Dans les montagnes de la province du Shanxi, une caméra infrarouge a filmé une femelle de léopard de Chine du Nord au ventre visiblement arrondi. Les images de la réserve naturelle du district de Heshun sont une confirmation de plus : ce rare prédateur ne se contente pas de survivre, il commence à reconstituer ses effectifs.
Les membres de la société écologique locale vérifient régulièrement près de trois cents caméras installées sur les sentiers des bêtes et près des points d'eau. Ces derniers mois, ils ont pu filmer non seulement la femelle enceinte, mais aussi des couples de léopards, les traces sur les arbres par lesquelles les animaux marquent leur territoire, et même un animal curieux venu tout droit vers l'objectif. Ces clichés permettent de suivre les domaines vitaux individuels et les habitudes des prédateurs.
Selon les données de la fin de l'année 2025, on a recensé dans le district et ses environs 63 individus adultes et 26 petits. Les spécialistes notent qu'un groupe reproducteur stable s'est formé. À l'automne, lorsque la femelle enceinte doit mettre bas, le suivi se poursuivra afin de comprendre à quel point la reproduction est réussie.
Le léopard de Chine du Nord est l'une des sous-espèces les plus rares. Il y a encore peu, on le considérait au bord de l'extinction en raison de la fragmentation des forêts et du braconnage. Aujourd'hui, les caméras montrent que les territoires protégés et le recensement systématique portent leurs fruits : les animaux reviennent sur leurs anciens domaines et se reproduisent avec succès.

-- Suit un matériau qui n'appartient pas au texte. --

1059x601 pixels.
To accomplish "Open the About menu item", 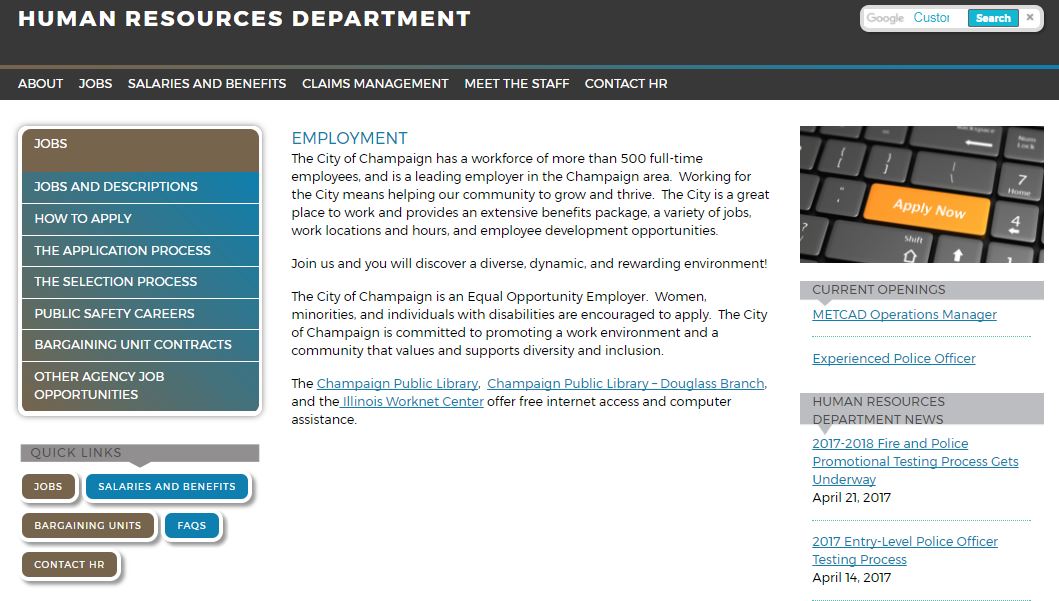I will click(40, 84).
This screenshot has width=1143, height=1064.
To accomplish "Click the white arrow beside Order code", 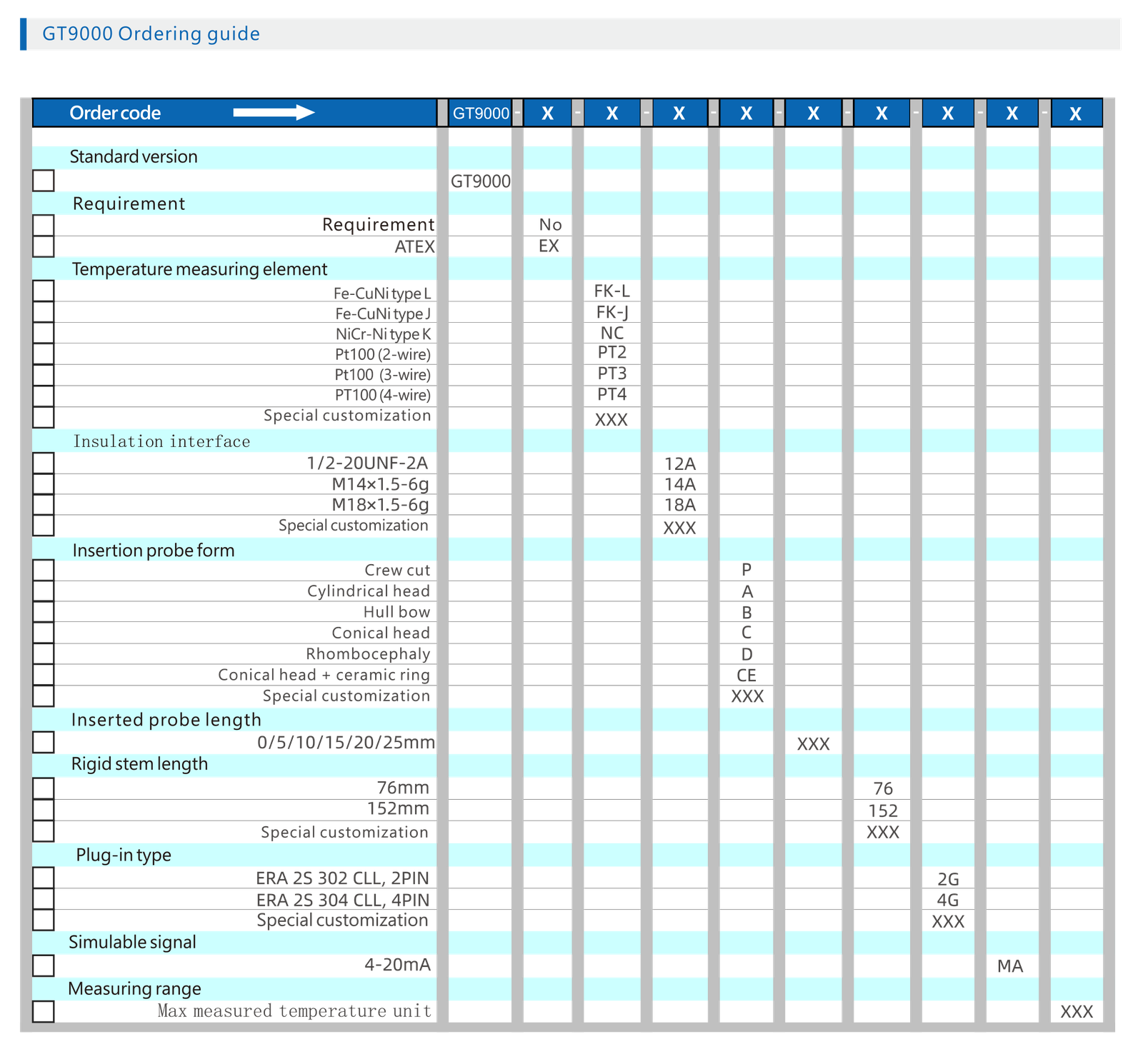I will pyautogui.click(x=274, y=112).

De telles observations sont importantes non seulement pour la science. Elles rappellent que même dans des régions densément peuplées, il est possible de préserver un espace pour les grands prédateurs, si les hommes limitent consciemment leur intervention et surveillent l'état de l'écosystème.
Lorsqu'une caméra filme une femelle enceinte, ce n'est pas simplement une belle prise de vue — c'est le signal que la nature est capable de se rétablir, pour peu qu'on lui en donne la chance.